The U'wa have threatened to walk off a 1,400-foot cliff in the Andes in a mass suicide to protect the land they considered sacred. Their ritual chants reminisce a time, hundreds of years ago, when many U'wa jumped off a cliff to avoid enslavement by Spanish invaders.
''It is not only ecocide, but cultural genocide,'' said Dune Lankard, a protester in Boston who came from Alaska. Lankard, 40, is a commercial fisherman who fought for compensation when the Exxon Valdez oil spill ruined his Eyak people's lands.
The protest was organized by Rainforest Action Network, Amazon Watch, and other organizations. Rainforest Action Network was effective last year in persuading Home Depot, the nation's largest retailer of lumber, to agree not to sell any wood from endangered forests.

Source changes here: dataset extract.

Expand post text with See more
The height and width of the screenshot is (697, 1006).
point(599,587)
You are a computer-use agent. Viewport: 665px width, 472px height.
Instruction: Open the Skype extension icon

A Fidelity spokesman yesterday said the resolution of such disputes should be in the hands of the government. ''The appropriate authorities of the world have the responsibility to address matters of this type. We would hope they would do so fairly and wisely on behalf of their citizens,'' said Vincent Loporchio, spokesman for Fidelity. ''Our responsibility is to weigh the impact of these issues on behalf of our mutual fund shareholders.'' Occidental did not return phone calls.
The activists have also targeted Vice President Al Gore, whose Occidental stock holdings are valued up to $500,000. Those shares came from his father when he sat on Occidental's board.
Simon Billenness, senior analyst at Trillium Asset Management in Boston, a socially responsible investment firm with $600 million in client assets, said that both Fidelity and Gore could influence the petroleum company.
''Both of them could easily pick up the phone and talk to the CEO of Occidental, which could send a very strong message that this project on U'wa lands is going to be counterproductive in the long term for Occidental,'' Billenness said.